Gastric MANECs are rare and usually described to be composed of an exocrine component represented by an adenocarcinoma with a variable grade of differentiation and a neuroendocrine component usually represented by a NEC and rarely a NET. The case reported here is a peculiar MANEC, displaying a trilineage cell differentiation including a NEC, an adenocarcinoma and a squamous cell carcinoma (fig. 2a,b). The three components are intimately intermingled, although all three phenotypes are well recognisable as three distinct histological tumours with three different immunophenotypes (fig. 2c–f). A very few cases of MANECs with a squamous cell carcinoma component have been previously described in the literature [5, 6, 7]. Due to their rarity, very little is known about their histogenesis. Interesting findings have been published by Furlan et al. [8], including 5 mixed endocrine-exocrine tumours (2 gastric and 3 colonic) and 1 rectal collision tumour studied using 35 polymorphic microsatellite markers. A close genetic relationship between the two distinct histologic components within mixed endocrine-exocrine tumours was found, supporting the hypothesis that a monoclonal mechanism of tumorigenesis was the most frequent genetic event in mixed exocrine-endocrine tumours. Clonal divergence was observed in the only collision tumour investigated, composed of a well differentiated endocrine carcinoma associated with an adenocarcinoma, confirming the existence of double tumours growing next to each other coincidentally but showing different histogenesis and different tumorgenetic pathways. Based on the findings of Furlan et al. [8], we can postulate that our gastric MANEC, composed of three histologically distinct tumours but intimately mixed together, is most likely derived from a common pluripotent progenitor/stem cell. A few other authors have postulated the origin from a pluripotential precursor cell [6, 7, 9].

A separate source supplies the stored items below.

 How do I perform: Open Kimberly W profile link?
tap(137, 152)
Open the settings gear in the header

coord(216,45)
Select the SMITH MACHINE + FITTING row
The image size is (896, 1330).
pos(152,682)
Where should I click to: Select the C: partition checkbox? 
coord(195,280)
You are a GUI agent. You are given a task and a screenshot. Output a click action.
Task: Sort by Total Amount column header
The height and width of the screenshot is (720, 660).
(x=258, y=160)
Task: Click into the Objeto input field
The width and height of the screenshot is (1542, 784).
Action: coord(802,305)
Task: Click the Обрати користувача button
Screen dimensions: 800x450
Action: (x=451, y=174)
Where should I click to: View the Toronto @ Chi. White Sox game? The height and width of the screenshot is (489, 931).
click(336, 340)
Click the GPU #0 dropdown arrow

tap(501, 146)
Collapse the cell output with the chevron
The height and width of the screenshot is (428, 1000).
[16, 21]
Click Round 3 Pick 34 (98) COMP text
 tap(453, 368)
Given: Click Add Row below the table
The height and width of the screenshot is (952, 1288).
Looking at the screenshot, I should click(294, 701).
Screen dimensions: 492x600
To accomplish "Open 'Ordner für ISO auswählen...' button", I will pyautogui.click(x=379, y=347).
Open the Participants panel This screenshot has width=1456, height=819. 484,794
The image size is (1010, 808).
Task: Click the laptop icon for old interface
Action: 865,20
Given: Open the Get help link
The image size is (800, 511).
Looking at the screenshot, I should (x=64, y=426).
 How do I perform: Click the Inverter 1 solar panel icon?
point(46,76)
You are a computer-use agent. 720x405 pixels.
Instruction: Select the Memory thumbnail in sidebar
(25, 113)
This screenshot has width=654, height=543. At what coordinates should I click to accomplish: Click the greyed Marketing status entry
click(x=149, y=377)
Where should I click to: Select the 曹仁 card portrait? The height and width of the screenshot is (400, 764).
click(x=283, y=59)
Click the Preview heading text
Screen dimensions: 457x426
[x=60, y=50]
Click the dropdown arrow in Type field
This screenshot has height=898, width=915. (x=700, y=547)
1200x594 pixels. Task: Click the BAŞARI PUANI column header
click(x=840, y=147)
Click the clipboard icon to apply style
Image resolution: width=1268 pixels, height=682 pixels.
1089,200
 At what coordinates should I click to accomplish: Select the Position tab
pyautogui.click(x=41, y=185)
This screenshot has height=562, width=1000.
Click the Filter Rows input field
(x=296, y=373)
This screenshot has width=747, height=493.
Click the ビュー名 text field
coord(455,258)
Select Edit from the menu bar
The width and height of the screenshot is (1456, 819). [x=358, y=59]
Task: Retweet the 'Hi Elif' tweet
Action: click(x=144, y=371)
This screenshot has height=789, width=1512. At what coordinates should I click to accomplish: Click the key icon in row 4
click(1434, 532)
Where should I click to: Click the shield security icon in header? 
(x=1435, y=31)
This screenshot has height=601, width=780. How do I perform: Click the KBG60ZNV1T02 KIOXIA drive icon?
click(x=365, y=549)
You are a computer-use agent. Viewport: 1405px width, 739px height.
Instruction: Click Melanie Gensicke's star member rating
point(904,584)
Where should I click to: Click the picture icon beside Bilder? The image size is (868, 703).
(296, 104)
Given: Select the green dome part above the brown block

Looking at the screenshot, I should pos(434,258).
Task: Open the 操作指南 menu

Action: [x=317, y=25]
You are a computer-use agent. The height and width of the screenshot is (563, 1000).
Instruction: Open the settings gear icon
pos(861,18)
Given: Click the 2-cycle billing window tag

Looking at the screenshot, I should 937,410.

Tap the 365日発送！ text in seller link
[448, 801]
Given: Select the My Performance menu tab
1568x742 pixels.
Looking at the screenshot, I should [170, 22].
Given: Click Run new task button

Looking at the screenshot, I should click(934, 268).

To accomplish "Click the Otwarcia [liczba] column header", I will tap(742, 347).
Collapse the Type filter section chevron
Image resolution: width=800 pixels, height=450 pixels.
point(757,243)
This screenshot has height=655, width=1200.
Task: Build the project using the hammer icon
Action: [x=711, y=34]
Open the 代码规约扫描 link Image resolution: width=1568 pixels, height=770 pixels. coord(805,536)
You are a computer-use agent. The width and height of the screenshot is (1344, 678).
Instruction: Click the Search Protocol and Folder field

As for the histogenesis, the natural history of the gastric MANECs is also still unclear. In our case, the clinical behaviour seemed to depend on the NEC component. The fine needle aspiration of one of the liver lesions had demonstrated the neuroendocrine nature of the liver metastases, lately confirmed by the avid uptake on Octreoscan. Kim and Chae [10] have recently published similar findings: the NEC component of their gastric MANEC had shown more aggressive features, invading into the serosa and the lymphatic glands, whereas the glandular carcinoma was confined to the mucosa and submucosa. Volante et al. [11] reported that the clinical behaviour of composite carcinomas depends on the adenocarcinomatous component if the associated endocrine component is well differentiated and upon the neuroendocrine component if it is poorly differentiated.

Treatment of localized gastric NECs usually involves total gastrectomy. In cases with distant metastases, combination of cisplatin and etoposide has been recommended [12]. Ideally, we would have commenced our patient on a platinum-based chemotherapy regimen. However, in view of the patient's poor performance status, we started him on palliative treatment with long-acting somatostatin analogues. The patient improved and was able to be discharged home.

In summary, we reported a peculiar gastric MANEC with trilineage cell differentiation (NEC + adenocarcinoma + squamous cell carcinoma), of which only the NEC component metastasised to the liver. As all MANECs seem to be very aggressive from the early beginning and platinum-based chemotherapy should be the first-choice treatment in advanced disease, there are no data to support the hypothesis that the presence of a third cell clone can have some implications to the overall behaviour of those tumours.